The actress and mother of three also told us that she and Bure, married in 1996, make a point of taking a vacation every year without the kids, "at least for a weekend, because the time alone together is far and few."

"Being kind, being nice, having your listening ears," Zeta-Jones told Extra about the key to her marriage of 17 years having survived the usual ups and downs, plus health scares and a brief separation.

"Just saying, 'yes, ma'am' a lot," McGraw joked in April 2017 about the key to their success. Married since October 1996, the first couple of country can't get enough of each other.

"Well, she tolerates a lot, I think that's probably the main reason," he added on Today in November. But getting down to brass tacks, he said, "First and foremost you should be able to argue and you should be able to have discussions or yelling matches or whatever."

"Yeah, those are fun sometimes," Hill admitted. "I know how to press this guy's buttons.

"I think the secret is just friendship," Pinkett Smith, poised to celebrate 20 years of admittedly unconventional matrimony with Smith on Dec. 31, 2017, said in July. "You have to go off and find your happiness. The hardest thing to do is being married."

Though Smith at first chalked it up to "just not quitting" at the end of the day in 2015, he offered similar insight about the importance of taking his own path. Rather than work expressly on their relationship, the actor said, "We only ever worked on ourselves individually, and then presented ourselves to one another better than we were previously."
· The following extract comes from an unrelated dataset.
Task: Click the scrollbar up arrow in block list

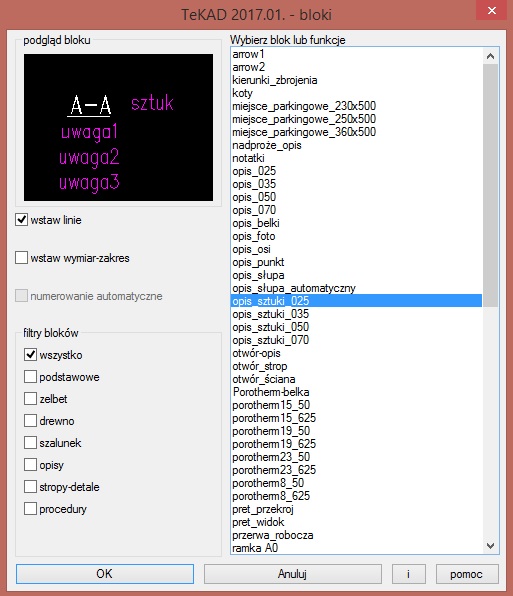Action: click(490, 56)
It can't all just be the way he looks at her, right?

Well, almost. "Just love. Just love each other, lavish each other with love," Kidman, who married Urban in 2006, gushed in 2016. "Also we just happen to like each other too. That works."

But also, "We always consider the 'us.' We say, 'Is this going to be good for us?' It's the simplest phrase, but it works." Moreover, "I have an incredible husband who is so willing to get on planes and fly places, even if it's for a night."

They also never email and limit their texting to sexting. "Phone calls only," Urban said on Ellen in 2013. "Which I really love...Maybe one text. Maybe one cool kind of, you know...that kind of text."

Of course what would seemingly be the most complicated-sounding mission—how did Bening get Hollywood's most infamous bachelor to settle down in 1992?—has one of the simplest answers.

In December 2016, Bening chalked what is now their 25-year marriage up to "respect."

"I like respect," she said on Today. "But also I think in some ways we're very different, some ways we're alike. But the differences, I think, help us and there's some fire there."

"The phrase 'this too shall pass' is such an important phrase when you're in your early wedding years. Every argument, every disagreement, seems like the end of the universe and it really isn't," Ripa, who's always sharing her funnier marital anecdotes on Live, told AOL.com with utmost seriousness in 2015.

And, of course, as she told Andy Cohen in 2014, "We just like each other a lot. I love my husband. I think he's awesome. We've been together a really long time. We try to do spicy things together all the time."

"Meditation!" the couple, married since 1996, simultaneously told People.

Partners for going on 35 years, they're considered married in our starry eyes. 

"Love, gratitude, compassion, because sometimes every man or every woman will drive their partner crazy. Family. Fun. Laughs. Sex," Hawn provided her laundry list to People in March 2017. "If you don't nurture that, and remember, you're done."

Not getting married also helped, as far as Hawn is concerned.

"Don't get divorced," the actress, who's been married since 1984 to the mockumentary master, cracked on Today in 2015. "It's a fascinating thing. I could write a book on marriage called Don't Leave."

"I'm going to embarrass my kids—sex is important," Sedgwick, married to Bacon since 1988, told Redbook in 2012. "Sex is really important. That desire is there."

Bacon, talking to Entertainment Tonight in 2015, gets the last word on the subject, though.

"Whatever you do," the actor said, "don't listen to celebrities on advice on how to stay married. That's my secret."